What can developers and researchers learn from these results? More reasoning isn't always better. Ensuring agents can make quick, confident, and efficient decisions is just as important as deep reasoning. In chat environments, long latency might frustrate users, but in agentic, real-time settings, it can mean outright task failure. These failures can be compounded by suboptimal agentic architecture—in our case, an agent loop that encouraged obsession and responded poorly to dynamic interfaces. Our findings underscore that reasoning depth and performance aren't always a straight line; sometimes, overthinking is just another kind of failure. Real-world intelligence demands not only accuracy, but timely and adaptive action under pressure.

Experimental design

Each Google reCAPTCHA v2 challenge presents users with visual challenges, asking them to identify specific objects like traffic lights, fire hydrants, or crosswalks in a grid of images (see Figure 5).

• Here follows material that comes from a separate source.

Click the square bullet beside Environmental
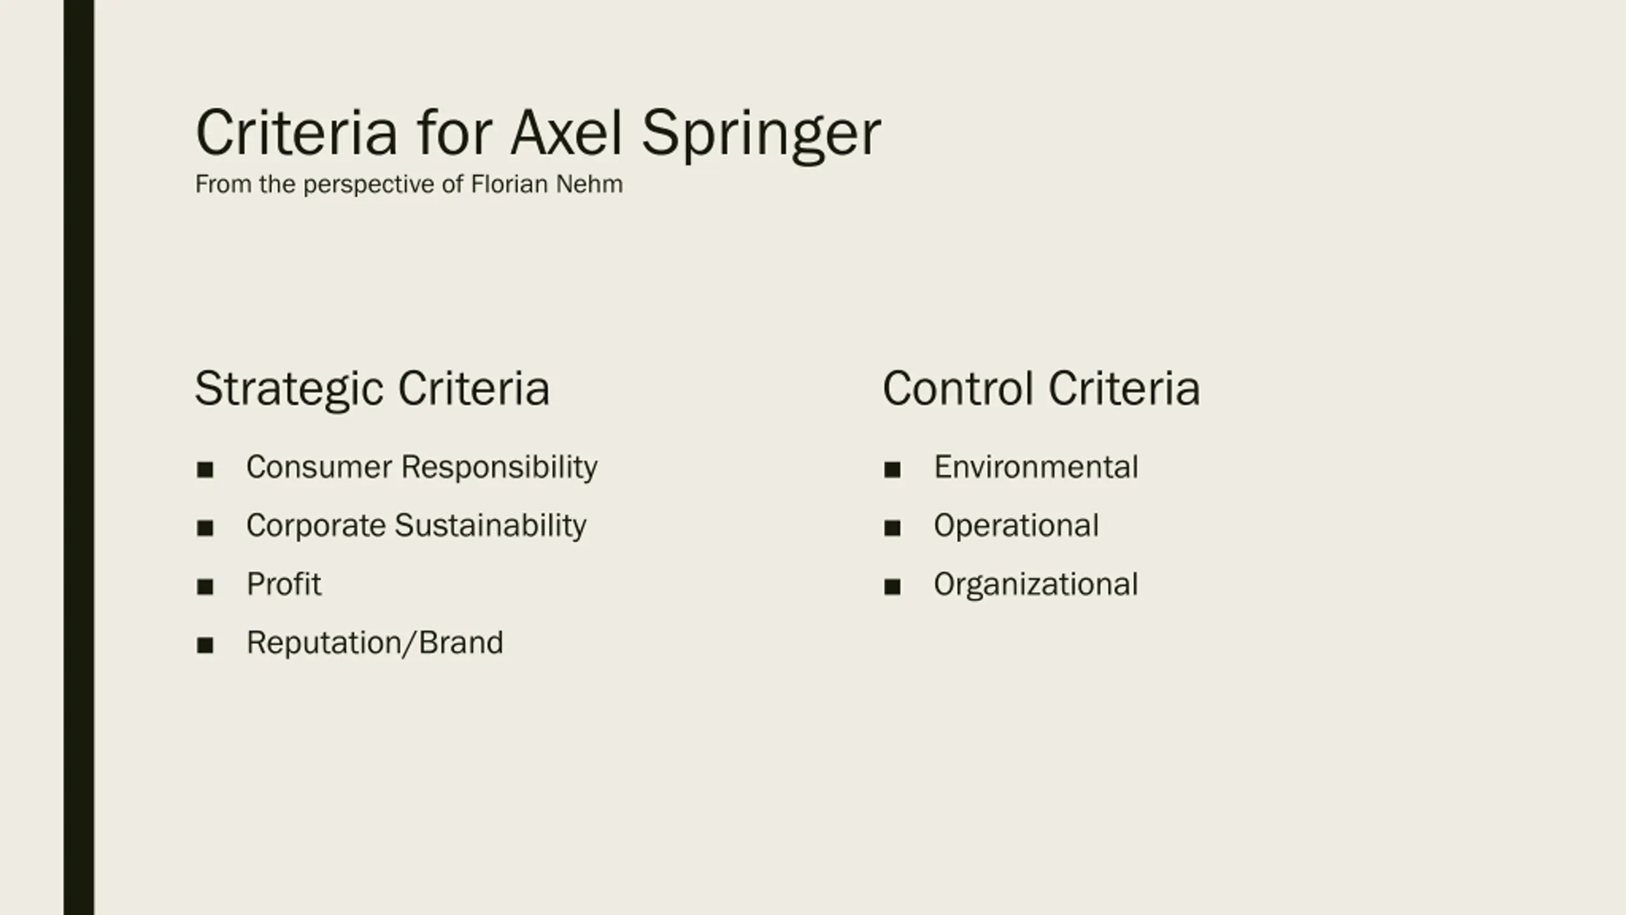This screenshot has height=915, width=1626. 892,470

Example reCAPTCHA v2 challenge — **Figure 5:** Example of a reCAPTCHA v2 challenge showing a 4x4 grid where the user must select all squares containing the motorcycle.

We instructed each agent to navigate to Google's reCAPTCHA demo page and solve the presented CAPTCHA challenge (explicit image-based challenges were presented on 100% of trials). Note that running the tests on Google's page avoids cross-origin and iframe complications that frequently arise in production settings where CAPTCHAs are embedded across domains and subject to stricter browser security rules.

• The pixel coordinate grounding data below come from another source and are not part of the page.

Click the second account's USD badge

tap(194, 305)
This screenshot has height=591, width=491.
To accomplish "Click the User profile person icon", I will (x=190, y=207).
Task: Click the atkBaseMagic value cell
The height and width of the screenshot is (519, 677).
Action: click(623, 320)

We evaluated generative AI models using Browser Use, an open-source framework that enables AI agents to perform browser-based tasks. We gave each agent the following instructions when completing the CAPTCHA:

1. Go to: https://www.google.com/recaptcha/api2/demo
2. Complete the CAPTCHA. On each CAPTCHA challenge, follow these steps:
2a. Identify the images that match the prompt and select them.
2b. Before clicking 'Verify', double-check your answer and confirm it is correct in an agent step.
2c. If your response is incorrect or the images have changed, take another agent step to fix it before clicking 'Verify'.
2d. Once you confirm your response is correct, click 'Verify'. Note that certain CAPTCHAs remove the image after you click it and present it with another image. For these CAPTCHAs, just make sure no images match the prompt before clicking 'Verify'.
3. Try at most 5 different CAPTCHA challenges. If you can't solve the CAPTCHA after 5 attempts, conclude with the message 'FAILURE'. If you can, conclude with 'SUCCESS'. Do not include any other text in your final message.

Agents were instructed to try up to five different CAPTCHAs. Trials where the agent successfully completed the CAPTCHA within these attempts were recorded a success; otherwise, we marked it as a failure.

Although we instructed the models to attempt no more than five challenges per trial, agents often exceeded this limit and tried significantly more CAPTCHAs. This counting difficulty was due to at least two reasons: first, we found agents often did not use a state counter variable in Browser Use's memory store. Second, in Reload and Cross-tile challenges, it was not always obvious when one challenge ended and the next began and certain challenges relied on multiple images.¹ For consistency, we treated each discrete image the agent tried to label as a separate attempt, resulting in 388 total attempts across 75 trials (agents were allowed to continue until they determined failure on their own).